A billiard ball moving with a speed of $$v = 2.2m/s$$ strikes an identical stationary ball a glancing blow. After the collision, one ball is found to be moving at a speed of $$v_2 = 1.1m/s$$ in a direction making a $$\theta = 60^o$$ angle with the original line of motion. Find the velocity of the other ball?

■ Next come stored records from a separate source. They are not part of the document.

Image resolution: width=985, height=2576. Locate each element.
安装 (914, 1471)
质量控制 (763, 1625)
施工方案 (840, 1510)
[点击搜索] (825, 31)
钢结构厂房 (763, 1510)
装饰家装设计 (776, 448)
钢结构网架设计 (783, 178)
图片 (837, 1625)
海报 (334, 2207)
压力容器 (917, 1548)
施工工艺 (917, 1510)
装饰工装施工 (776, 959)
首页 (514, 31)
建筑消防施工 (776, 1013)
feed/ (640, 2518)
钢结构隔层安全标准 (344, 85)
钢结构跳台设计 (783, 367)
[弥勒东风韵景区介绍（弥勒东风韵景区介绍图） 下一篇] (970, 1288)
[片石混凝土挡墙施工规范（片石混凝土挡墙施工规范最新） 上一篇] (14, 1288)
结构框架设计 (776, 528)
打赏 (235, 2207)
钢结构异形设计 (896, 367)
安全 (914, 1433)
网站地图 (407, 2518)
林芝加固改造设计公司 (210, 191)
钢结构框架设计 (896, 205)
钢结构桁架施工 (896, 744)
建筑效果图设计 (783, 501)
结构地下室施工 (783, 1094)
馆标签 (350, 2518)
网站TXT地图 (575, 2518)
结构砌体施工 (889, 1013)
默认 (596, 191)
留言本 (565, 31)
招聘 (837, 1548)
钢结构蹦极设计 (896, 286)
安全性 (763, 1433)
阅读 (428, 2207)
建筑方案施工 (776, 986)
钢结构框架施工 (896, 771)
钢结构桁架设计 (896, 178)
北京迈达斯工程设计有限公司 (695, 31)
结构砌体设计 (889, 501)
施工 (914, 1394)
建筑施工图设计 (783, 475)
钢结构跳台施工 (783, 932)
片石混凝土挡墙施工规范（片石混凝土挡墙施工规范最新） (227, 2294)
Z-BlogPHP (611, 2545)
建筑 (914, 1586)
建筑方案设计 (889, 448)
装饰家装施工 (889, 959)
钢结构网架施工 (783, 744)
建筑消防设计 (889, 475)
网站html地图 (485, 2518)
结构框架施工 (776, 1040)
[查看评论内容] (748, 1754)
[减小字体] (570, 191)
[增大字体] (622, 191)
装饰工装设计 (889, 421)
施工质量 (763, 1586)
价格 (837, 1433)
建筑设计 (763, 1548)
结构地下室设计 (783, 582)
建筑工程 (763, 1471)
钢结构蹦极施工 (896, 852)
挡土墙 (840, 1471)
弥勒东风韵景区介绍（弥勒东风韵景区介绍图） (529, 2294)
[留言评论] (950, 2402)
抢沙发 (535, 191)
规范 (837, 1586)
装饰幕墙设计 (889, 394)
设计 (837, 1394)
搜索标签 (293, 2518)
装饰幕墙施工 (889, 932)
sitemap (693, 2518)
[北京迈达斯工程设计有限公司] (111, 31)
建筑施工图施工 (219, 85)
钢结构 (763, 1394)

I don't really know where to start...Maybe conserving momentum?

 

[suspenc3]

Would I just do this:

$$1/2m_1v_1_i^2 +1/2m_2v_2_i^2 = 2(1/2m_1v_1_f^2) + 1/2m_2v_2_f^2$$

since all of the masses are the same they cancel out and since the second ball is stationary..it is 0

$$v_1_i^2 = 2v_1_f^2 + 2v_2_f^2$$
$$1/2(2.2)^2 = 2sin \theta(1.1)^2 + 2v_2_f^2$$
$$v_2_f = 1.53m/s$$

 

[Astronuc]

Would I just do this:
$$1/2m_1v_1_i^2 +1/2m_2v_2_i^2 = 2(1/2m_1v_1_f^2) + 1/2m_2v_2_f^2$$

Why is the kinetic energy term of m₁ doubled on the right hand side?

In an elastic collision, kinetic energy and momentum are conserved. Momentum is conserved in the x and y directions.